NOW THEREFORE, THE CITY COUNCIL OF THE CITY OF CARSON, ACTING
AS SUCCESSOR AGENCY FOR THE DISSOLVED REDEVELOPMENT AGENCY OF
THE CITY OF CARSON, CALIFORNIA, DOES HEREBY RESOLVE AS FOLLOWS:
Section 1. Recitals. The Recitals set forth above are true and correct and are
incorporated into this Resolution by this reference.
Section 2. Findings. The Successor Agency hereby makes the following findings:
(1) Due to low interest rates, it is beneficial to the City and all taxing
entities to undertake a refunding of the Series 2006 Bonds.
(2) The refinancing thresholds set forth in the Refunding Test have been
met or shall be met concurrently with the execution and delivery of the Purchase Agreement.

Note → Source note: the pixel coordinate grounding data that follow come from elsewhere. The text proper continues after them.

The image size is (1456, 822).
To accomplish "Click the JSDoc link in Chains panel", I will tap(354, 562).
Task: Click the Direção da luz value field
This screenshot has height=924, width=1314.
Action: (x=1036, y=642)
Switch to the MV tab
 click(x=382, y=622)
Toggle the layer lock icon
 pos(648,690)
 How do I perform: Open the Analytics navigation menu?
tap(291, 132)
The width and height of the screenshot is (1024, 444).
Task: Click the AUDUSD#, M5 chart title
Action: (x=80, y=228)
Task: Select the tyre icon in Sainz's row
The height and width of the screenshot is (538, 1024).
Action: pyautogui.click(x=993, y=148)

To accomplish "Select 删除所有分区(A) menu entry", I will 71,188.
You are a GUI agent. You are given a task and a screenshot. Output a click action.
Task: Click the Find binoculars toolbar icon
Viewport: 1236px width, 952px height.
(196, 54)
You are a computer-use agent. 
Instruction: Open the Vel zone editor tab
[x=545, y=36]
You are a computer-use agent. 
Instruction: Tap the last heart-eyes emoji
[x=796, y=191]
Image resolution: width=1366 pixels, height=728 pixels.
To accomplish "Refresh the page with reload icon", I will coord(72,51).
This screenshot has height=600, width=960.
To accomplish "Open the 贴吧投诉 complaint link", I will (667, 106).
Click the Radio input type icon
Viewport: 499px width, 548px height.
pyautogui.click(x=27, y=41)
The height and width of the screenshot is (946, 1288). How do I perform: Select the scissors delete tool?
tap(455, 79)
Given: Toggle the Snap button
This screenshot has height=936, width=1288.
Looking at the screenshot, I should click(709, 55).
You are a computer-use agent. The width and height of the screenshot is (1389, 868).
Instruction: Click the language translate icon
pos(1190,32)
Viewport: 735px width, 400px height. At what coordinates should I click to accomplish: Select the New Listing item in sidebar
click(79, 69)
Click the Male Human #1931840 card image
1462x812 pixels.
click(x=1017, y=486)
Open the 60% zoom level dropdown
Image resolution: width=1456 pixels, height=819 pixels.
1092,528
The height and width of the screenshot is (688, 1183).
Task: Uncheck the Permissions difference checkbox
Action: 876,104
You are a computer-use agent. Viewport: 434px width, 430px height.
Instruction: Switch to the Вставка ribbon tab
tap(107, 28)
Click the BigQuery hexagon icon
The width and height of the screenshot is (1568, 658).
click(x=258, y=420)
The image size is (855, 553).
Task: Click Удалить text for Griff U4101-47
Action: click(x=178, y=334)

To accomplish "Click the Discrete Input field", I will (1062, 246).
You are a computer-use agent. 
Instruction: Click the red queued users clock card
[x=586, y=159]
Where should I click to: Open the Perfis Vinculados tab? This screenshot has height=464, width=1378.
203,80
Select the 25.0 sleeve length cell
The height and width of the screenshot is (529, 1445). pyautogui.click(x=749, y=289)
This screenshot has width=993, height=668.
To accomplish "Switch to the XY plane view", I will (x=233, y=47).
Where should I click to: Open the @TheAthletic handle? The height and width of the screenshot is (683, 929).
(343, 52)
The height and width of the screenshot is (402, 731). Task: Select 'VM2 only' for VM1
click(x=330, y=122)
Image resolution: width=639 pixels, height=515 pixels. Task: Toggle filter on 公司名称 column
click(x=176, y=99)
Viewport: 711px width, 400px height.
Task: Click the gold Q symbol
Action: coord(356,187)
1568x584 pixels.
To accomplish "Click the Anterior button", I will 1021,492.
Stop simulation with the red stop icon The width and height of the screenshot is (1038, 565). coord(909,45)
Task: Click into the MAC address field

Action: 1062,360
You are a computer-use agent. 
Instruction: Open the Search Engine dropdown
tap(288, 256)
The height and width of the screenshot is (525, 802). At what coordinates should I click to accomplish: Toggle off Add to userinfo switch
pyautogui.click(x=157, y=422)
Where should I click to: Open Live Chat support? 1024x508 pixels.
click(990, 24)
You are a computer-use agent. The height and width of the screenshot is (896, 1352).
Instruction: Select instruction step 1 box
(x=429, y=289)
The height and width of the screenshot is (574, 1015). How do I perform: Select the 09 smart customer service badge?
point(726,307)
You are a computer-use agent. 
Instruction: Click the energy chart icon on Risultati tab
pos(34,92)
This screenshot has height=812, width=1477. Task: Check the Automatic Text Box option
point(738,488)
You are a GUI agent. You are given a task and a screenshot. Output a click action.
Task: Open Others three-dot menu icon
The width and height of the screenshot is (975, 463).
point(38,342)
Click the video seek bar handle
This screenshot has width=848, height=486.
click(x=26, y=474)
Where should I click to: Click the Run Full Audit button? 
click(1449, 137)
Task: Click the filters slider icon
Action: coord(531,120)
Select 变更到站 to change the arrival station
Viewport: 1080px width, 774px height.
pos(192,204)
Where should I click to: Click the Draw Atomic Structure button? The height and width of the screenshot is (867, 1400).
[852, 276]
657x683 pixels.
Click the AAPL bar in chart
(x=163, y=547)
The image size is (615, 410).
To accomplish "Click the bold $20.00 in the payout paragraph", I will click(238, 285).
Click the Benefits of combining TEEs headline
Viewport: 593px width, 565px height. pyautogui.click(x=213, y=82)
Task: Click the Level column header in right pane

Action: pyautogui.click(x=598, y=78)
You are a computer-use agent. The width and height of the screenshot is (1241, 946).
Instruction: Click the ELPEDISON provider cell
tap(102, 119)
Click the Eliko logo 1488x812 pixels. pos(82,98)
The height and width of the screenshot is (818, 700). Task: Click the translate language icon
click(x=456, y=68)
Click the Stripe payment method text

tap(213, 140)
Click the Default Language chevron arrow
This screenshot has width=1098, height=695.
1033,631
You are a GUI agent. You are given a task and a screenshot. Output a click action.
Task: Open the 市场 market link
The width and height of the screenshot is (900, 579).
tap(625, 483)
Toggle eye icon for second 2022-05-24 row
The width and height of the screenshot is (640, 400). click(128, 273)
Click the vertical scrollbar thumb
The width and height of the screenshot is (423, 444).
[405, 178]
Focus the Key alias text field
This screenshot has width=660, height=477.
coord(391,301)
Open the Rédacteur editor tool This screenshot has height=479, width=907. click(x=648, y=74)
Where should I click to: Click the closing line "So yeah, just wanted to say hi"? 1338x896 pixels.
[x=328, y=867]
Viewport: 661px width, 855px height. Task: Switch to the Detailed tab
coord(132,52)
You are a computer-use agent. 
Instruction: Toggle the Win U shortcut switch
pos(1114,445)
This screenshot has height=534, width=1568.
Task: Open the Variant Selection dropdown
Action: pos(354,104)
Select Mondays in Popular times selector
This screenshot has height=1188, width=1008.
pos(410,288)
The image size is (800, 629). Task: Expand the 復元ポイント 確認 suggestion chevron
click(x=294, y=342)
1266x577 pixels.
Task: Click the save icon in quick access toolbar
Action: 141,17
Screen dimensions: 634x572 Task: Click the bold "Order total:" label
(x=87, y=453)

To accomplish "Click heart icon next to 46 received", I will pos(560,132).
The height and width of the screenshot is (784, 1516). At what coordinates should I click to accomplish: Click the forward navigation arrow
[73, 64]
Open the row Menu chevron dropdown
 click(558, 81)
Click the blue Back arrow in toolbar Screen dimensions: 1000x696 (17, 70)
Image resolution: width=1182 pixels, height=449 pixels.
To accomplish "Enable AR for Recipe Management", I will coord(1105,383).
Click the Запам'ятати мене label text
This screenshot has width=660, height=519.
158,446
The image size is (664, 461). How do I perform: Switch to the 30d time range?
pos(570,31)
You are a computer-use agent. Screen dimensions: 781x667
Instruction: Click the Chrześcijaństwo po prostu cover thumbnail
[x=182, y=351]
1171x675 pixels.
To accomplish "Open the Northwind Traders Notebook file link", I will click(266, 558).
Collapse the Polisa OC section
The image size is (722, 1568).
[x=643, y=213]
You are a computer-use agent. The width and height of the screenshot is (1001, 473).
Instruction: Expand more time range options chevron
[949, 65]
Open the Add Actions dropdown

(3) The Successor Agency has made diligent efforts to ensure that the
lowest long-term cost financing is obtained, which shall not provide for any bullets or spikes
and shall not use variable rates.
(4) The Successor Agency has made use of an independent financial
advisor in developing financing proposals and in determining that the issuance of the
Refunding Bonds complies with Section 34177.5(x)(1), and the Successor Agency shall
make the work products of the financial advisor available to the California State Department
of Finance upon request.
Section 3. Authorization to Proceed. The Successor Agency hereby approves the
issuance of the Refunding Bonds in a principal amount not to exceed $25,000,000, the final principal
amount to be determined by the official signing of the Purchase Agreement in accordance with
Section 7 below. The Successor Agency hereby determines that it is prudent in the management of
its fiscal affairs and a public purpose to issue the Refunding Bonds, which shall mature on the dates
and accrue interest at the rate set forth in the Purchase Agreement to be executed on behalf of the
Successor Agency in accordance with Section 7 hereof.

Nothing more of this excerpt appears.